Veterans

Our nation has seen its share of wars in the last twenty years or so. You've recently made the comment that President Trump has us on a war footing, so obviously those leaving military service will need a lot of care, potentially.  How would you handle the growing number of veterans that need help?

A:

First, I am a Vietnam era veteran, having served in the United States Air Force.  

In my day, nobody thanked us for the work we did... for putting our lives on the line.  In fact, I'll never forget the time, that a Colorado State Patrolman threw my badge at me like it was dirt.  We knew nothing but disrespect in those days.  Today, many folks will actually take the time to thank our nation's veterans for their service.  I know I do. 

Today's veterans have another problem that I can't seem to wrap my mind around; the large number of veterans that rely upon food assistance.  I met a veteran about ten years ago who was a sniper in Iraq.  During his tour of duty he was wounded and had to fight just to get treatment for his injuries, injuries which resulted in his honorable discharge from service.  

On top of that, he was living in a cheap hotel in Grand Prairie, Texas.  That was all he and his wife could afford.  The United States of America does not do nearly enough to at least partially recompense our veterans for what they've sacrificed for us.  Not even close!
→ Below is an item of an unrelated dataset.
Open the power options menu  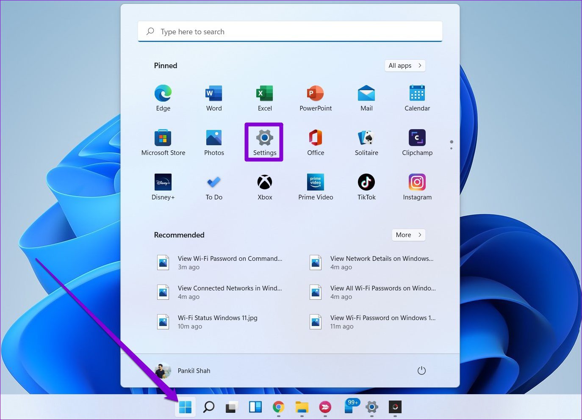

No US veteran should ever be homeless or hungry.  Another issue which is close to me; many veterans have to fight to receive their compensatory benefits, sometime for many, many years. My dad fought and was badly wounded in the Battle of the Bulge. It took about twenty years to receive the 100% disability status that his injuries warranted. I was injured during my time of service and processors found a way to circumvent their own rules to avoid paying me the approximately $1 million in back compensation, that they owe me.

The system is slow and inefficient. So, I have a few ideas of how to address those problems. 
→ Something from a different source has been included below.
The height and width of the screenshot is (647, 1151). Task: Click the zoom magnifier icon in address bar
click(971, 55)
We need to provide retraining (if necessary) and priority employment for US veterans at the Veterans Administration facilities as well as at other government agencies and contractors. This is a largely untapped resource of experience and professionalism. As I stated before, no honorably discharged veteran should ever be homeless or hungry. No veteran or service member should ever have to suffer the indignity of having to rely on food benefits to feed his or her family. I will work with the United States Congress for an annual COLA, for all enlisted and non-commissioned personnel.

We also need to spend more resources to address the mental health of our nation's heroes. We've trained them to serve America without question. Now, its time for America to serve one of our greatest resources.

One final point to your question. Americans are weary of war after war. America is not the world's police officer. I see an America whose armed forces are the most highly trained and best equipped on the planet, not to provoke war but to sustain peace.

Lastly, I see a world where nuclear weapons are a thing of the past.

My administration will work with the United States Congress and with other nations who are in the nuclear family, to establish and ratify a treaty that bans the possession of all nuclear warheads worldwide with the exception of a small percentage, which would be jointly controlled by those nations. The intent would be to build cooperation and to guard against rogue nations in the future developing nuclear weapons for themselves and again threatening the world with annihilation.

The deterrent of nuclear weapons is mutually assured destruction. If the weapons are "possessed" or controlled jointly, this may work to bring the world back from the 12:00 hour on the "doomsday clock".

It's bold and may not occur in the foreseeable future but that is what I envision. Thanks for the question.